Ma Jian (Jira) Wed, 20 Dec 2023 22:14:04 -0800

Ma Jian created HUDI-7246:
-----------------------------

             Summary: Data Skipping Issue: No Results When Query Conditions 
Involve Both Columns with and without Column Stats
                 Key: HUDI-7246
                 URL: https://issues.apache.org/jira/browse/HUDI-7246
             Project: Apache Hudi
          Issue Type: Bug
            Reporter: Ma Jian



In the current code version, support for column stats has not yet been extended 
to handle complex nested data types, such as map-type data structures. Take the 
table tbl as an example, which is defined with three fields: an integer field 
id, a string field name, and a map-type field attributes. Within this table 
structure, the id and name fields support column stats, and as such, HUDI will 
generate the corresponding column stats indices for these two fields at the 
time of table creation. However, no corresponding index will be generated for 
the attributes field. The specific table creation statement is as follows:
create table tbl (
  id int,
  name string,
  attributes map<string, string>
) ...
To elaborate further, consider the following insert operation:
insert into tbl values
(1, 'a1', map('color', 'red', 'size', 'M')),
(2, 'a2', map('color', 'blue', 'size', 'L'));After the execution of the insert, 
the content of the column stats should be as follows:
a.parquet   id     min: 1   max: 1   null: 0
b.parquet   id     min: 2   max: 2   null: 0
a.parquet   name   min: 'a1' max: 'a1' null: 0
b.parquet   name   min: 'a2' max: 'a2' null: 0{{}}
This means that there is no column stats index for the attributes column.

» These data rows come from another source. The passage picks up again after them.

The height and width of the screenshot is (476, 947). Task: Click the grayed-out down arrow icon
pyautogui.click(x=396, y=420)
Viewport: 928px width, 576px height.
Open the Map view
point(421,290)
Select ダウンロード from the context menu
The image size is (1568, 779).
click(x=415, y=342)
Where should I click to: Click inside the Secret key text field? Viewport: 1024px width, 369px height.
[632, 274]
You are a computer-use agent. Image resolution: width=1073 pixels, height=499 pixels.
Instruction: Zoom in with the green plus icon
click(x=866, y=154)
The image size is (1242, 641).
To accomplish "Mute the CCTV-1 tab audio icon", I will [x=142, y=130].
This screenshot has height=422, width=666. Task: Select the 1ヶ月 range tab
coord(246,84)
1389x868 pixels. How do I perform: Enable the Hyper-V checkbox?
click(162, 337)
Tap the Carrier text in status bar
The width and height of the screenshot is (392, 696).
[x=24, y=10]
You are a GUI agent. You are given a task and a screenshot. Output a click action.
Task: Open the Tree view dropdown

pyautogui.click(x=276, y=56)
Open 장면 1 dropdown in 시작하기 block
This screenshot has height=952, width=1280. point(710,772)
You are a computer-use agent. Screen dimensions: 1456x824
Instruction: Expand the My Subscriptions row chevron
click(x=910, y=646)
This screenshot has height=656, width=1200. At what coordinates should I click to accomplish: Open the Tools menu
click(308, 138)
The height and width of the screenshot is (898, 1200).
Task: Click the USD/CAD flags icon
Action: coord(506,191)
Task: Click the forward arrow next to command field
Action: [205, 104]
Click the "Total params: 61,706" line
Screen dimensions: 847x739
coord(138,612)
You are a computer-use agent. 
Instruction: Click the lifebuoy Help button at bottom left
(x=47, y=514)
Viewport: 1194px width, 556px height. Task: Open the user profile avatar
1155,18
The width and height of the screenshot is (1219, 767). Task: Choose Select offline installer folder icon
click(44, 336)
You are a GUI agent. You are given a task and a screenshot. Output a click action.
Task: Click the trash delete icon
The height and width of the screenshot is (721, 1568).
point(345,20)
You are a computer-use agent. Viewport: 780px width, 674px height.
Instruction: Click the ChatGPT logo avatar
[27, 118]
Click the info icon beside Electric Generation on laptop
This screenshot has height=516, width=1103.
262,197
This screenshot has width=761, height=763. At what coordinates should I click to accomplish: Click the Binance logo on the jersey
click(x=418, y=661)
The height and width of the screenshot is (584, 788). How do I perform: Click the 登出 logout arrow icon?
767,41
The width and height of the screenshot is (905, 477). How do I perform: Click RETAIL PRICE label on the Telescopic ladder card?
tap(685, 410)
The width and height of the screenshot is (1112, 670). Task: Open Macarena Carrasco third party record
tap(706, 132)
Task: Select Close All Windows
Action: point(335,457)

Based on the table tbl, when we execute a query:


h3. 1.Queries containing only columns supported by column stats:

At this point, the data skipping code looks like this:
columnStatsIndex.loadTransposed(queryReferencedColumns, shouldReadInMemory) \{ 
transposedColStatsDF =>
  Some(getCandidateFiles(transposedColStatsDF, queryFilters))
}
The content of queryReferencedColumns is name, and the content of queryFilters 
is isnotnull(name#94) and (name#94 = a1). The transposedColStatsDF is then 
based on the queryReferencedColumns to select the corresponding column stats:
+--------------------+----------+-------------+-------------+--------------+
|            fileName|valueCount|name_minValue|name_maxValue|name_nullCount|
+--------------------+----------+-------------+-------------+--------------+
|688f0d1e-527b-480...|         1|           a1|           a1|             0|
|08999951-faa4-48e...|         1|           a2|           a2|             0|
+--------------------+----------+-------------+-------------+--------------+{{}}
Inside the getCandidateFiles function, indexSchema and indexFilter are similar 
to the two parameters above, with the main difference being that in 
indexFilter, isnotnull(name#94) is converted into ('name_nullCount < 
'valueCount). This judges that the name column is not null based on the number 
of non-nulls being less than the total count. Thus, prunedCandidateFileNames 
can correctly filter out the required files.
private def getCandidateFiles(indexDf: DataFrame, queryFilters: 
Seq[Expression]): Set[String] = \{
  val indexSchema = indexDf.schema
  val indexFilter = queryFilters.map(translateIntoColumnStatsIndexFilterExpr(_, 
indexSchema)).reduce(And)
  val prunedCandidateFileNames =
    indexDf.where(new Column(indexFilter))
      .select(HoodieMetadataPayload.COLUMN_STATS_FIELD_FILE_NAME)
      .collect()
      .map(_.getString(0))
      .toSet
  val allIndexedFileNames =
    indexDf.select(HoodieMetadataPayload.COLUMN_STATS_FIELD_FILE_NAME)
      .collect()
      .map(_.getString(0))
      .toSet
  val notIndexedFileNames = lookupFileNamesMissingFromIndex(allIndexedFileNames)
  prunedCandidateFileNames ++ notIndexedFileNames
}{{}}
h3. 2.Queries containing columns not supported by column stats Suppose our 
query is adjusted to:
select * from tbl where attributes.color = 'red'
At this time, queryReferencedColumns is attributes, and queryFilters are 
isnotnull(attributes#95) and (attributes#95[color] = red). Since 
transposedColStatsDF does not have column stats for this column, it will be 
empty. No matter what the query conditions are, prunedCandidateFileNames and 
allIndexedFileNames in getCandidateFiles will be empty, hitting the logic of 
notIndexedFileNames and returning all files. Thus, the query is still correct.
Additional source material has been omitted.